Hyperlove

Naomi Morris

Hyperlove burns with frustration and fervour as Naomi Morris explores heteronormative ideals, romantic happily-ever-afters and the historical oppression of women and their right to agency and expression. Yet Hyperlove isn’t constrained to a sense of personal storytelling. In this incisive lyric essay, the creative mixes with the critical, as Morris looks to the mystics, to pop culture, to writing itself, dislocating categories of love and forming a radical and original exploration of desire as a woman.

Naomi Morris is a writer of mostly non-fiction and poetry originally from Birmingham. Her work has been published in The New Statesman, Polyester, Ache and Rookie. Naomi’s first pamphlet of poems, Earth Sign, won the 2018 Hollingworth Prize and was published by Partus and Sine Wave Peak in 2019.

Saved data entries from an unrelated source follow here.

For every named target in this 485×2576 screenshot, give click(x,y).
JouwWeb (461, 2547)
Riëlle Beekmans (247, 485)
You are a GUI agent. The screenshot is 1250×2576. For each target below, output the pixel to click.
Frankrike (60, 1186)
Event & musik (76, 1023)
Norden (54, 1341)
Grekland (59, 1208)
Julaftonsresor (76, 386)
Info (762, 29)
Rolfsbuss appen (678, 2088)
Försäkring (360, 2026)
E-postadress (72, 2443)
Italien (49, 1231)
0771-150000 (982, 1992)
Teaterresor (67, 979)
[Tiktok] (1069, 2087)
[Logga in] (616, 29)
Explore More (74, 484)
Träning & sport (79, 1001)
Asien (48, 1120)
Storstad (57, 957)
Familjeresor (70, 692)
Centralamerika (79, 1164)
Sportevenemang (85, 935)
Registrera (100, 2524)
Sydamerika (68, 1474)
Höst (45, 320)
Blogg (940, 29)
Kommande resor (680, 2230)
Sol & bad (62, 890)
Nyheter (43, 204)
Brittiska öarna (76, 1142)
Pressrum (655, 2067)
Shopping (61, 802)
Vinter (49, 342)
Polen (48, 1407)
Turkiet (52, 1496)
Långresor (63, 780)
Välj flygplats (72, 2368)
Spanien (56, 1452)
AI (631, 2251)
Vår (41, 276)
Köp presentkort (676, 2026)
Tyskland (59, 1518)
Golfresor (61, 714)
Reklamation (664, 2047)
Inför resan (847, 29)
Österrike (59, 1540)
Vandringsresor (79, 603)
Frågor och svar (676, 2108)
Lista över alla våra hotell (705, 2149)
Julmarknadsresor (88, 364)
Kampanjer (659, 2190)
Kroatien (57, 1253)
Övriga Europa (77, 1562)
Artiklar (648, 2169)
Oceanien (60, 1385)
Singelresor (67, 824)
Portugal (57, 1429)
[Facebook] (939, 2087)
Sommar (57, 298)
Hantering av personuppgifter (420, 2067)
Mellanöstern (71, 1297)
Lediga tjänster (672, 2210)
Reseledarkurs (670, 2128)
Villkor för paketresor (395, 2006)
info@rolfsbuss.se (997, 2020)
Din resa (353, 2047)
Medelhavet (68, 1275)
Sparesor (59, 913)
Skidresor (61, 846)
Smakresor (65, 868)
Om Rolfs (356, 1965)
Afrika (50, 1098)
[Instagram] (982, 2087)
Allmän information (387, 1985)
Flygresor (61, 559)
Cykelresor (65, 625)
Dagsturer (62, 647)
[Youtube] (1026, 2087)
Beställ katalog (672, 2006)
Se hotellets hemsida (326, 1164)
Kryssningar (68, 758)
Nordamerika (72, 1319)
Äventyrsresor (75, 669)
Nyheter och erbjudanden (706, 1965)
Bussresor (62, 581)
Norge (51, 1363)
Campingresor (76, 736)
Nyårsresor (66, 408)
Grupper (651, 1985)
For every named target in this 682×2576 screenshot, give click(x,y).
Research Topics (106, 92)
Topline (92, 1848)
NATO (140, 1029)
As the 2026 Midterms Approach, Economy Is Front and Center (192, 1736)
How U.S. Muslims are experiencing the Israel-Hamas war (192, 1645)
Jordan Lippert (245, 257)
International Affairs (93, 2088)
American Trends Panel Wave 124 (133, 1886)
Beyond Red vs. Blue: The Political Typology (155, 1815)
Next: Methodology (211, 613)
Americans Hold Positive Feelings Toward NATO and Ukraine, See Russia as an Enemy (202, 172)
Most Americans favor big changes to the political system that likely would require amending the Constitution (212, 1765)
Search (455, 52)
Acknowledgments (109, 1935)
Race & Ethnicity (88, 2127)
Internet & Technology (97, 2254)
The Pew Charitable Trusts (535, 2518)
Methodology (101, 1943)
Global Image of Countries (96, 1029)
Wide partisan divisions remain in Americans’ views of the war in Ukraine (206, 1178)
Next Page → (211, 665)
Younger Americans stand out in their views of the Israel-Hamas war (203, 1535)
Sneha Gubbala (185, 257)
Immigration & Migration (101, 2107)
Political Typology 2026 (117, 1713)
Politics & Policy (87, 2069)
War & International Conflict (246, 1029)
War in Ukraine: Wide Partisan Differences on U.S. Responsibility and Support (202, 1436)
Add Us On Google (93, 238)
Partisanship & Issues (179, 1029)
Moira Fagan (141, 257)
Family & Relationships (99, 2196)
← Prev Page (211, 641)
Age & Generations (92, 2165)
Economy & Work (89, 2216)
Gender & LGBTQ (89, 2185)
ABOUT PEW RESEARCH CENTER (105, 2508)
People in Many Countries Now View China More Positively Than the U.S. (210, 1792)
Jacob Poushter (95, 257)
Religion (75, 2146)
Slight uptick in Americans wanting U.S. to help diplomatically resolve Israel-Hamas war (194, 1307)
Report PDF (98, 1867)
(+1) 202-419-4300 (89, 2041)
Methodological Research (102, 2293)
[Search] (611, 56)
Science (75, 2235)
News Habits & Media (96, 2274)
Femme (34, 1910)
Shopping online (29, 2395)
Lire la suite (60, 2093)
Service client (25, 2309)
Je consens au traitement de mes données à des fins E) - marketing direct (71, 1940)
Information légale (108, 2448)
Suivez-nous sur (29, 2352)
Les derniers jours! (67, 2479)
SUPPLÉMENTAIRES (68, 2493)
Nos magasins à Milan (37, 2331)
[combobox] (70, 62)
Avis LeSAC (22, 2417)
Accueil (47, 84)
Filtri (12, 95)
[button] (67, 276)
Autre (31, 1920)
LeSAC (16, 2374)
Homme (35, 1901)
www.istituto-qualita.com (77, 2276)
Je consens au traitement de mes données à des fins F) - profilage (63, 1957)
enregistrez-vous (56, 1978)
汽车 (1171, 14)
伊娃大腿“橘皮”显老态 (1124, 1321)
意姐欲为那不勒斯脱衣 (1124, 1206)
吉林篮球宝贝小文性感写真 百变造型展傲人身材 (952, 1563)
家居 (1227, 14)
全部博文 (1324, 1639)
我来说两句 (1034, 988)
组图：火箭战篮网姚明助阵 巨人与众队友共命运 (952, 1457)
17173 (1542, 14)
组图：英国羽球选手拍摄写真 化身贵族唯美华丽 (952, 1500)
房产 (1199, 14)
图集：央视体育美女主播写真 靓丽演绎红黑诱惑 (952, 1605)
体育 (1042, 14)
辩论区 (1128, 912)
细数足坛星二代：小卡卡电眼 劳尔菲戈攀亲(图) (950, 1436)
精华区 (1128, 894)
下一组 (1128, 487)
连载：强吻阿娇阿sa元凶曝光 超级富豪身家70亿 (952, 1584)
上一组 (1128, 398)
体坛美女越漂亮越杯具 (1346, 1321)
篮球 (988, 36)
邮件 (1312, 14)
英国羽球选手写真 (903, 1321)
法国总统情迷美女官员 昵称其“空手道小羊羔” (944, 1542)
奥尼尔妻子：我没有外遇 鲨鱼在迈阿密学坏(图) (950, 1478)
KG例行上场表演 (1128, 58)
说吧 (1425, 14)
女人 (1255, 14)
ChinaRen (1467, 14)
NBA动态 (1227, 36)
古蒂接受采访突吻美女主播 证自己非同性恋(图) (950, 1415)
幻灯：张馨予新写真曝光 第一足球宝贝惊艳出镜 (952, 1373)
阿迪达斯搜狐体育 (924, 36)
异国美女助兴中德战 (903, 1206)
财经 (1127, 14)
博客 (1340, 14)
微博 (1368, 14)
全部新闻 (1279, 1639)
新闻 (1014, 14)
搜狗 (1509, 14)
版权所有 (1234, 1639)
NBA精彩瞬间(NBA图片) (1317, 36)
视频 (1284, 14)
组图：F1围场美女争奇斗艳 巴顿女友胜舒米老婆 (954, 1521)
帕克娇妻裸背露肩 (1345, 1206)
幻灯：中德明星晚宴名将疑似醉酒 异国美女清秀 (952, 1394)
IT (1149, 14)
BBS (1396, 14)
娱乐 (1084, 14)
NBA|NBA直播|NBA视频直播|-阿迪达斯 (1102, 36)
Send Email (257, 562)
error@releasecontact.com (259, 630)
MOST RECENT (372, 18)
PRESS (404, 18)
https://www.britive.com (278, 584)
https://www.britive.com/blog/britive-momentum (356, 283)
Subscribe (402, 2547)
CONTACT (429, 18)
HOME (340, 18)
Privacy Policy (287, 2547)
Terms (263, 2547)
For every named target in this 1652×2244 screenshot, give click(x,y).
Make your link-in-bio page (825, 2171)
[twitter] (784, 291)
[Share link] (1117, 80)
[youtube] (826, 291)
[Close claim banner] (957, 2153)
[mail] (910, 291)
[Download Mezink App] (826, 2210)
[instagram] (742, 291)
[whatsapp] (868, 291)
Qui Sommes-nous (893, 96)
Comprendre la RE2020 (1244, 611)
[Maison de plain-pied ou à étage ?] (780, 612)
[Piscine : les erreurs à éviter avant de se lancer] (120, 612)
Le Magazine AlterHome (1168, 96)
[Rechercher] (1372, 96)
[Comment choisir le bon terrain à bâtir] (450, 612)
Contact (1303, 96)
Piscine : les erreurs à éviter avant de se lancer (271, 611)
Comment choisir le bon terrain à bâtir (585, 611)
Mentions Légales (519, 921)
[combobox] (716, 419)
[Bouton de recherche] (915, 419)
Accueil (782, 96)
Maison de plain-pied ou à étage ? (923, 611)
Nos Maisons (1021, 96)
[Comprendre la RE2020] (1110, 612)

‘Sexy and spiritual, Hyperlove eulogises desire as self-erasure – romance is alive in these prismatic and hymnal interrogations of love and addiction, performance and fixation. Disruptive and extrasensory as a crush, Morris’ work summons us back into our own reflections.’
— Kandace Siobhan Walker

Hyperlove posits an assertively raw take on eros, walking the balance between control and frenzy. Naomi Morris’ voice is lubricious, winking, and at times grimly comic.’
— Alanna McArdle

Hyperlove is a stylish and incisive lyric essay, dislocating the categories of love, desire, compulsion and control. Morris combines frank self-analysis and deft citation to create a tactile, woozy anatomy of the crush and its intimate politics. Hot, honest and irrational.’
— Jack Underwood

‘Naomi Morris’ Hyperlove is a bouquet of challenging and intimate poems. Morris deftly plays with the definitions of ecstasy and ekstasis; unreal pleasure vs. literally standing outside oneself. The poems can be both visceral and detached, moving between therapeutic language: ‘it can be said that sex addiction is mistaking sex for God’ and dreamlike imagery: ‘I am raw/like a deer/just born’. Hyperlove is a heart-aching paen to mysticism, pop music, the internet and desire.’